=== Material for this task ===
:::::

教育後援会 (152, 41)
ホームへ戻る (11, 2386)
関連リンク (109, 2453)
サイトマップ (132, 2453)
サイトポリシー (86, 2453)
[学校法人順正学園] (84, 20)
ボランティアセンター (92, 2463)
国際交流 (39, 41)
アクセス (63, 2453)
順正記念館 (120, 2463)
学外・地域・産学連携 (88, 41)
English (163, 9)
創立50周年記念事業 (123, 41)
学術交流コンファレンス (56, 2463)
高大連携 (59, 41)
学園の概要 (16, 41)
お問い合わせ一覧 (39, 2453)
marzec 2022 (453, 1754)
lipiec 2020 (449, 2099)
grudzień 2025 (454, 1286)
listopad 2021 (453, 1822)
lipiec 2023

:::::

=== Task objective ===
Could you transcribe all of the data exactly as it is given?

=== Final answer ===
教育後援会 (152, 41)
ホームへ戻る (11, 2386)
関連リンク (109, 2453)
サイトマップ (132, 2453)
サイトポリシー (86, 2453)
[学校法人順正学園] (84, 20)
ボランティアセンター (92, 2463)
国際交流 (39, 41)
アクセス (63, 2453)
順正記念館 (120, 2463)
学外・地域・産学連携 (88, 41)
English (163, 9)
創立50周年記念事業 (123, 41)
学術交流コンファレンス (56, 2463)
高大連携 (59, 41)
学園の概要 (16, 41)
お問い合わせ一覧 (39, 2453)
marzec 2022 (453, 1754)
lipiec 2020 (449, 2099)
grudzień 2025 (454, 1286)
listopad 2021 (453, 1822)
lipiec 2023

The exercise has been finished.